MONDAY 30TH OF NOVEMBER 2020
We’ve been pretty vocal about Core Web Vitals since Google announced this initiative last spring. We love the idea of having a lean, shared set of metrics that we can all rally around – not to mention having a broader conversation about web performance that includes teams throughout an organization.
For many site owners, the increased focus on Core Web Vitals is driven by the fact that Google will be including them as a factor in search ranking in May 2021. Other folks are more interested in distilling the extremely large barrel of performance metrics into an easily digested trinity of guidelines to follow in order to provide a delightful user experience.
We’ve had some time to evaluate and explore these metrics, and we're committed to transparently discussing their pros and cons.
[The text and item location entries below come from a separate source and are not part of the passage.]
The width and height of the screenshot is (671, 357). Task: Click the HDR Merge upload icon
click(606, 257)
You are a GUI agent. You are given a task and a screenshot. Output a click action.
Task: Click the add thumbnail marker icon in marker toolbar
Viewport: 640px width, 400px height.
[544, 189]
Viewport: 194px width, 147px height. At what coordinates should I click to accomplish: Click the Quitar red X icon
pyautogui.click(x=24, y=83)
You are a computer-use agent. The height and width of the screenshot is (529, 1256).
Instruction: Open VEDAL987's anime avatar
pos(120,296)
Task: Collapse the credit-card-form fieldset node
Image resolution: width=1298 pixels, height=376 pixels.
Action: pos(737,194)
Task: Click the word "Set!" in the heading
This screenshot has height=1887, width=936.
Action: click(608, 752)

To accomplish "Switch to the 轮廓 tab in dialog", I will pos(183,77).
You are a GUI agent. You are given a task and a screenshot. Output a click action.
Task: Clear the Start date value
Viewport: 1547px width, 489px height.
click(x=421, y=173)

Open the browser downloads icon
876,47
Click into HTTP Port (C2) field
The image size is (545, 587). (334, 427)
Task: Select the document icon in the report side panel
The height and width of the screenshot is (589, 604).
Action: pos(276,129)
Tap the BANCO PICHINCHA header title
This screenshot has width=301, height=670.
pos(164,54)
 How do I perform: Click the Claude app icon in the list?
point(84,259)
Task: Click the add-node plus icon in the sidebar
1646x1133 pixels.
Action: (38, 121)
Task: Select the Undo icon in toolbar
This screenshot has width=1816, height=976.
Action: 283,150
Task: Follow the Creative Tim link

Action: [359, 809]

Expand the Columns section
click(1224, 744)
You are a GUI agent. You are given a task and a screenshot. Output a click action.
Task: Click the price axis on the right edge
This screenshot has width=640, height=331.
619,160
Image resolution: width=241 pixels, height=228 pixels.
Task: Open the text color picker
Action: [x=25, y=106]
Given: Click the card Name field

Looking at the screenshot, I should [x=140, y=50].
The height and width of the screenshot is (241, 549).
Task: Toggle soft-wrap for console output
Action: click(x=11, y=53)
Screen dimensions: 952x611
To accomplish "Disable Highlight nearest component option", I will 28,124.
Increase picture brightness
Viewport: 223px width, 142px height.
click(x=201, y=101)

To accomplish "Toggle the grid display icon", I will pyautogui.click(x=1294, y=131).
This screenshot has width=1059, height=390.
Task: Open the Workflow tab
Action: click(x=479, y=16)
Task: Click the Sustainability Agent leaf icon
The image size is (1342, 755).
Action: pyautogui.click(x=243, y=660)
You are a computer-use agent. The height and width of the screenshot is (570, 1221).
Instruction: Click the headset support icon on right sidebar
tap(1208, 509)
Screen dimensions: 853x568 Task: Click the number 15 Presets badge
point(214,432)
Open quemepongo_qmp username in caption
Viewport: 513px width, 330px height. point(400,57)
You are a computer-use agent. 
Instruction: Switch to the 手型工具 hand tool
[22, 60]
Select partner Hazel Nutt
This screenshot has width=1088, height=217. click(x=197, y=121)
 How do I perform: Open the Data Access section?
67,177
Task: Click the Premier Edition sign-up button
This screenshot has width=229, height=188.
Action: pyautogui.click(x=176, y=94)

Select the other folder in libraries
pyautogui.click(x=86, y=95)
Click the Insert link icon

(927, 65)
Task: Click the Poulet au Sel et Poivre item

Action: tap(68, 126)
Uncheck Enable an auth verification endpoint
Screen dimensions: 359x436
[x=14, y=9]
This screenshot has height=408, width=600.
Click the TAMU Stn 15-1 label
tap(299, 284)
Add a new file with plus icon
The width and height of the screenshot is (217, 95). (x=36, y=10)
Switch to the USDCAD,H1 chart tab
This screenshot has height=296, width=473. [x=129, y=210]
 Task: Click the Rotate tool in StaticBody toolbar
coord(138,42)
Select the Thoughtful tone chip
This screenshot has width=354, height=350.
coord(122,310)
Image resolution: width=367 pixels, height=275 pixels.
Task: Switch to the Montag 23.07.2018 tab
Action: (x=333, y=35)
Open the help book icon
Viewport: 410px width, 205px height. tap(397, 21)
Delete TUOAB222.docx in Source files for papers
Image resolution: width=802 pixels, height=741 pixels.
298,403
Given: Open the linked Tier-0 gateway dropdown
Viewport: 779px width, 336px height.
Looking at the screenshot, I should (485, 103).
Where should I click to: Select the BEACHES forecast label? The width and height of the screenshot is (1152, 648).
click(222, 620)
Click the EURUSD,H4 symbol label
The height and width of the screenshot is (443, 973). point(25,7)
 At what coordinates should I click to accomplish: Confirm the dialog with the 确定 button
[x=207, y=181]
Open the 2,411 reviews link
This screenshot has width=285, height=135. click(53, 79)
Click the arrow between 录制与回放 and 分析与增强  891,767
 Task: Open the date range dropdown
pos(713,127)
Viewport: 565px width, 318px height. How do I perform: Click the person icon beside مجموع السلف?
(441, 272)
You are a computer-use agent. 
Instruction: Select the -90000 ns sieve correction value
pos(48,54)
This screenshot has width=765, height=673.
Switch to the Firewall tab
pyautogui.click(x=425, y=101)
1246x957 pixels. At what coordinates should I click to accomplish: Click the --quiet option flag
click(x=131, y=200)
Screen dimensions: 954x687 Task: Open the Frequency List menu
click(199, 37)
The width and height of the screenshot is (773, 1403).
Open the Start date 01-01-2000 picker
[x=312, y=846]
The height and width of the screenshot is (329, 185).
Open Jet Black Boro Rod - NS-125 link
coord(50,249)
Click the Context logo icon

The purpose of this post is to explore First Input Delay (FID). This metric is unique among the three Web Vitals in that it is can only be measured using real user monitoring (RUM), while the other two (Largest Contentful Paint and Cumulative Layout Shift) can be measured using both RUM and synthetic monitoring.
In this post we'll cover:
Let's dig in!
Responsive applications are great. Slow, sluggish, or janky applications are not. They frustrate the user and ultimately affect a site's brand – and, in some cases, their bottom line.
A few technicalities about FID that you may care about:
We took a broad look at the web with RUM data to get a sense of how FID looks in the field. Google’s recommendation is to keep FID under 100ms at the 75th percentile to maintain a ‘good’ rating. On the surface, FID scores look very promising across the board at 33ms. Even the long tail of FID seems pretty reasonable considering that 95% of the population stays out of the red, or 'poor', range.
Distribution of FID across the web (Source: SpeedCurve RUM)
Green is good, right? So far it appears site owners are doing a stellar job of managing long tasks to ensure they aren't having a negative impact on user interaction with the page.
Maybe there really isn't much work to do here to keep your users happy? Not so fast!
While FID appears to be pretty low for most, long tasks are a big problem across the web. At the 75th percentile, the Long Tasks (sum of long tasks on a page) come in much higher at 2,286ms. Whoa.
Distribution of Long Tasks across the web (Source: SpeedCurve RUM)
While there is some solace taken by the fact FID is so low across the board, the impact that long tasks are having on user experience might be masked if you're not careful. How, you ask? Keep reading...
At SpeedCurve, we measure input delay, but we also feel it's important to measure when the user interacts with the application. We call these "interaction (IX) metrics". We measure the first interaction of a user and break that down by the type of interaction (key press, click/tap, and scroll). For the purpose of this research, we will exclude scroll interactions in order to align with FID.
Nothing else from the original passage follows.